### Supplied information
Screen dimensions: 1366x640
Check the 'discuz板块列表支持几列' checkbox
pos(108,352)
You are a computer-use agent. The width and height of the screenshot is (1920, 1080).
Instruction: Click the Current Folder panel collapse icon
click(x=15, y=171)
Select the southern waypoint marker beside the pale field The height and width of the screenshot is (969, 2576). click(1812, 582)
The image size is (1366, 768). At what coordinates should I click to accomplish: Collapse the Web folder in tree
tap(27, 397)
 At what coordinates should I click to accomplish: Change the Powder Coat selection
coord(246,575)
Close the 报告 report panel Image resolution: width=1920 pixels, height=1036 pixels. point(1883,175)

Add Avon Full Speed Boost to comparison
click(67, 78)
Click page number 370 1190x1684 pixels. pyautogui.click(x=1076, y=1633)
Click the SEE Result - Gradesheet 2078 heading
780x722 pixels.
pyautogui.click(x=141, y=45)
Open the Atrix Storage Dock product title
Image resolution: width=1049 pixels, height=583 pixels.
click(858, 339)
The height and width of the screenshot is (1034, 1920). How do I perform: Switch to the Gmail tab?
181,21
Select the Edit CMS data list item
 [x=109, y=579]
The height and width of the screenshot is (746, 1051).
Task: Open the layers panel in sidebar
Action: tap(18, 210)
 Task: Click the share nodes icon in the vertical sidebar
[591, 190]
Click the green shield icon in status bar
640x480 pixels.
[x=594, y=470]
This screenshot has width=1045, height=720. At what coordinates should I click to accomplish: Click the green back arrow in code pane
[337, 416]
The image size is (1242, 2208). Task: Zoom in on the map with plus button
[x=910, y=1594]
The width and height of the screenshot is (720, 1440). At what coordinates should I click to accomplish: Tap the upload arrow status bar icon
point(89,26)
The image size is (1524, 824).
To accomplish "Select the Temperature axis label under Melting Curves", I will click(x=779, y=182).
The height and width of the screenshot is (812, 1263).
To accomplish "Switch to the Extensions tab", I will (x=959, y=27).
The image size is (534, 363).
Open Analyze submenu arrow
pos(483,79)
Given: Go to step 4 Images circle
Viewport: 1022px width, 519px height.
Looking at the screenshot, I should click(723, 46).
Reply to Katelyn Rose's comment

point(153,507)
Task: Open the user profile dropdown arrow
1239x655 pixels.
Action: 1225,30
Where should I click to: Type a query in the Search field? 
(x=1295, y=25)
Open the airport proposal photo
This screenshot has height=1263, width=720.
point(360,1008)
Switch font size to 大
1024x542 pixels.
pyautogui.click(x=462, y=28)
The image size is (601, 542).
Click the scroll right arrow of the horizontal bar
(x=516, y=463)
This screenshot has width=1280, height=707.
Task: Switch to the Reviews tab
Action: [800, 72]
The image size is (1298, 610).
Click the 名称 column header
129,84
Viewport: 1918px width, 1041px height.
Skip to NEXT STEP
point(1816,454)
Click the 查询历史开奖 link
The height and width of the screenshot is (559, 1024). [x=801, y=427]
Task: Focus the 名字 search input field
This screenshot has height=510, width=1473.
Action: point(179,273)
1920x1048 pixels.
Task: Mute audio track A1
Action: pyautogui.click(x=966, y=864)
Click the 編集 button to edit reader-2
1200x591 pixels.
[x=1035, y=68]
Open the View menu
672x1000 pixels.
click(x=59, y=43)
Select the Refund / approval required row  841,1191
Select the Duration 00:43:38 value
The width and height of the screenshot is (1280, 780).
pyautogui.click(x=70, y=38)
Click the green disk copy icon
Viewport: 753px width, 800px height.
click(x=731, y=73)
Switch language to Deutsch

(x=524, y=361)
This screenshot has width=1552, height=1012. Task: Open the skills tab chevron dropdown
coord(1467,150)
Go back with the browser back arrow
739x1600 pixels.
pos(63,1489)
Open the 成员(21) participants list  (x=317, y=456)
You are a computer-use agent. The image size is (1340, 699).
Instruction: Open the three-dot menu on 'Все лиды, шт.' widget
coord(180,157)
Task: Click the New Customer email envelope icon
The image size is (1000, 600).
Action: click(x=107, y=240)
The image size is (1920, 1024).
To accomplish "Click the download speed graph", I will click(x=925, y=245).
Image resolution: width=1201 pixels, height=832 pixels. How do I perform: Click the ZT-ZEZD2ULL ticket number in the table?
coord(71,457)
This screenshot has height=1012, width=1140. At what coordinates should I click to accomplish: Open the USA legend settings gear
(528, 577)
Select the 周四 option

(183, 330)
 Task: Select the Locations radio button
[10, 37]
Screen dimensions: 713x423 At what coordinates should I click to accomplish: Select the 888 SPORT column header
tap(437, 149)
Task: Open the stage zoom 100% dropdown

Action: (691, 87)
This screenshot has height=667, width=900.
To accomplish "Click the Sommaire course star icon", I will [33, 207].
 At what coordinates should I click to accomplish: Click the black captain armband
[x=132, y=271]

### Required action
Word for word, return the lines from the one holding "This screenshot has height=1012, width=1140." through the end of the entries above.

### Solution for this task
This screenshot has height=1012, width=1140. At what coordinates should I click to accomplish: Open the USA legend settings gear
(528, 577)
Select the 周四 option

(183, 330)
 Task: Select the Locations radio button
[10, 37]
Screen dimensions: 713x423 At what coordinates should I click to accomplish: Select the 888 SPORT column header
tap(437, 149)
Task: Open the stage zoom 100% dropdown

Action: (691, 87)
This screenshot has height=667, width=900.
To accomplish "Click the Sommaire course star icon", I will [33, 207].
 At what coordinates should I click to accomplish: Click the black captain armband
[x=132, y=271]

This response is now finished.